Investor Muda Ini Sukses Ubah Modal Rp10 Juta Jadi Ratusan Juta, Berawal dari Pandemi
INDUSTRY.co.id - Malang – Tren investasi saham di kalangan generasi muda terus menunjukkan peningkatan dalam beberapa tahun terakhir.
Kemudahan akses teknologi serta melimpahnya informasi membuat semakin banyak anak muda mulai melirik pasar modal sebagai instrumen pengembangan aset.
Salah satu kisah inspiratif datang dari Firman Syarif Tuhepaly, investor muda asal Malang yang berhasil mengembangkan modal awal sekitar Rp10 juta menjadi ratusan juta rupiah melalui investasi saham.
Pria kelahiran 1 Juli 1999 ini memulai perjalanannya di dunia investasi pada tahun 2020, tepat saat pandemi Covid-19 mengguncang perekonomian global. Di tengah kondisi pasar yang penuh ketidakpastian, Firman justru melihat peluang.
“Pada saat pandemi banyak saham mengalami penurunan harga. Saya melihatnya sebagai peluang untuk mulai belajar dan memahami bagaimana pasar bekerja,” ujarnya.
Berbeda dengan sebagian orang yang memilih menunggu, Firman justru mengambil langkah berani dengan mulai berinvestasi menggunakan tabungan pribadi hasil dari berbagai pekerjaan serabutan.
Tanpa mentor maupun latar belakang pendidikan keuangan, ia mempelajari investasi saham secara otodidak melalui buku, internet, dan berbagai sumber edukasi daring.
Menariknya, Firman memiliki latar belakang pendidikan teknik hingga jenjang magister di salah satu perguruan tinggi di Malang. Ia mengaku, pola pikir sistematis dan analitis dari dunia engineering sangat membantu dalam memahami model bisnis perusahaan dan dinamika pergerakan saham.
Pada tahap awal, Firman memilih saham dari sektor yang relatif mudah dipahami, seperti konstruksi. Ia juga melihat peluang pada sektor perbankan syariah yang saat itu menjadi perhatian investor seiring rencana konsolidasi bank syariah nasional.
Dengan konsistensi belajar dan disiplin dalam mengelola portofolio, nilai investasinya pun terus berkembang hingga mencapai ratusan juta rupiah.
Salah satu pencapaian yang paling berkesan baginya adalah ketika berhasil membeli mobil pertama dari hasil investasi saham.

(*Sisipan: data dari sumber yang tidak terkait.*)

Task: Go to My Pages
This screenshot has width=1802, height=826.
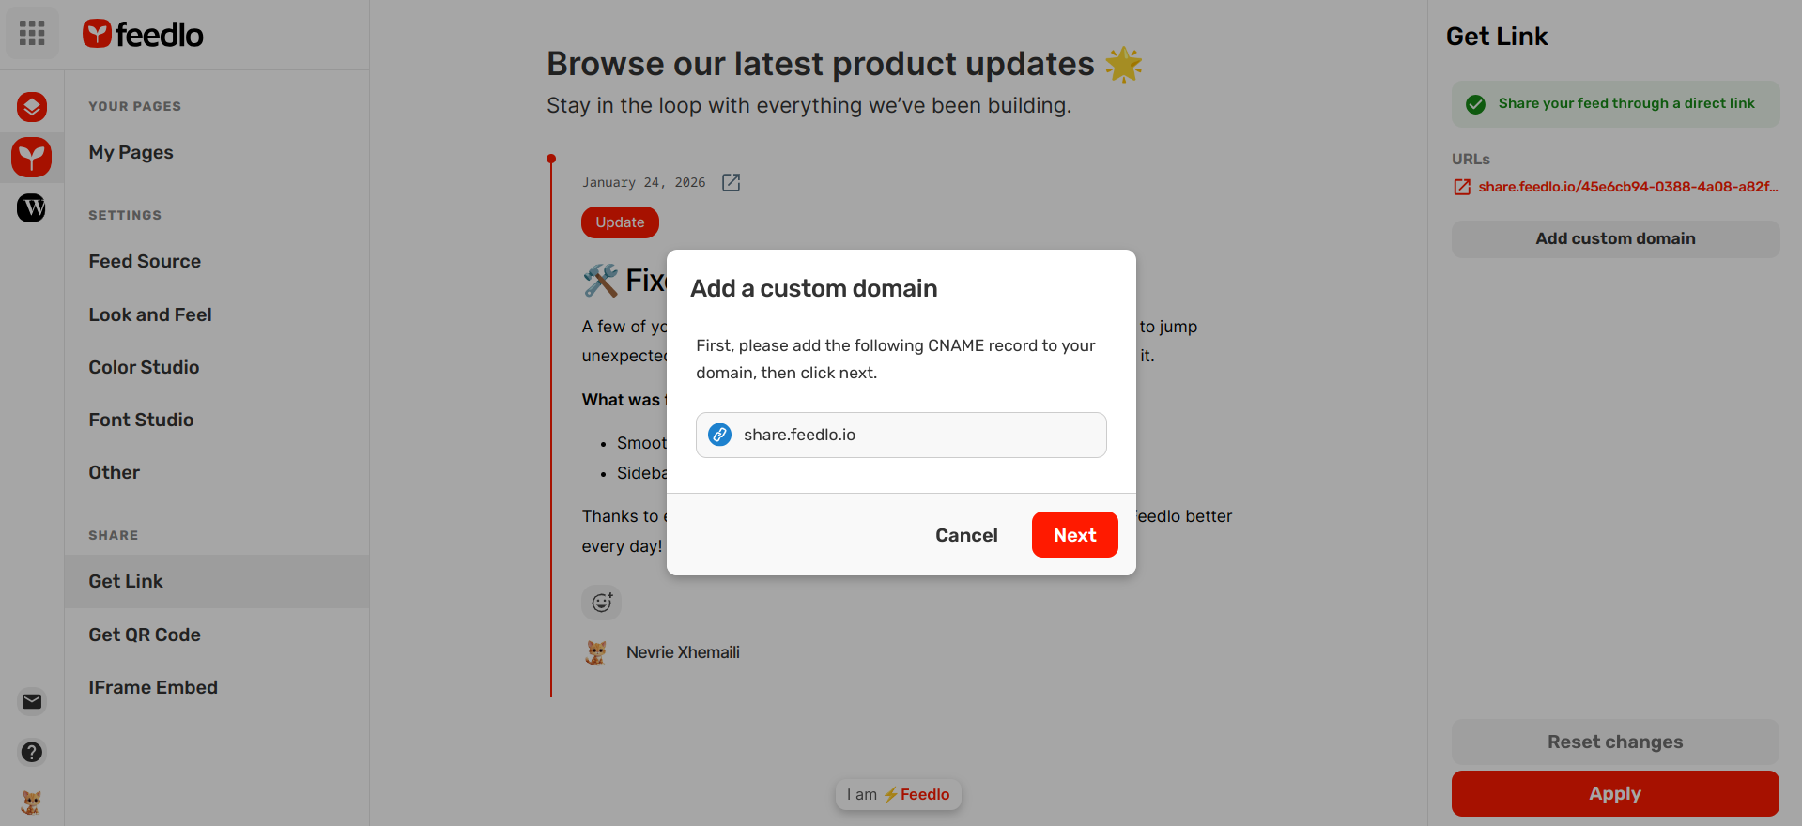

“Bagi saya itu bukan sekadar hasil finansial, tetapi bukti bahwa keberanian untuk memulai dan konsistensi dalam belajar bisa menghasilkan sesuatu yang nyata,” katanya.
Tak berhenti di situ, Firman kemudian mengembangkan keuntungan investasinya ke sektor bisnis riil. Ia mendirikan usaha jual-beli kendaraan bernama FT Auto Garage serta merintis bisnis properti melalui FT Properti yang bergerak di bidang renovasi dan penyewaan.
Langkah ini, menurutnya, merupakan strategi untuk mengonversi keuntungan investasi menjadi aset produktif jangka panjang.
Selain berbisnis, Firman juga aktif membagikan edukasi investasi saham kepada pemula melalui komunitas belajar dan webinar. Komunitas yang ia bangun kini telah diikuti ratusan anggota yang ingin memahami investasi secara lebih terstruktur.
Firman menegaskan bahwa investasi saham bukan sekadar mengejar keuntungan, melainkan juga melatih disiplin, kesabaran, serta kemampuan mengelola risiko.
“Kesuksesan di pasar saham bukan tentang siapa yang paling cepat kaya, tetapi siapa yang paling sabar, konsisten belajar, dan mampu bertahan dalam perjalanan jangka panjang,” ujarnya.
Ia pun berharap semakin banyak generasi muda yang mulai belajar investasi sejak dini dengan pendekatan yang bijak dan pemahaman risiko yang matang.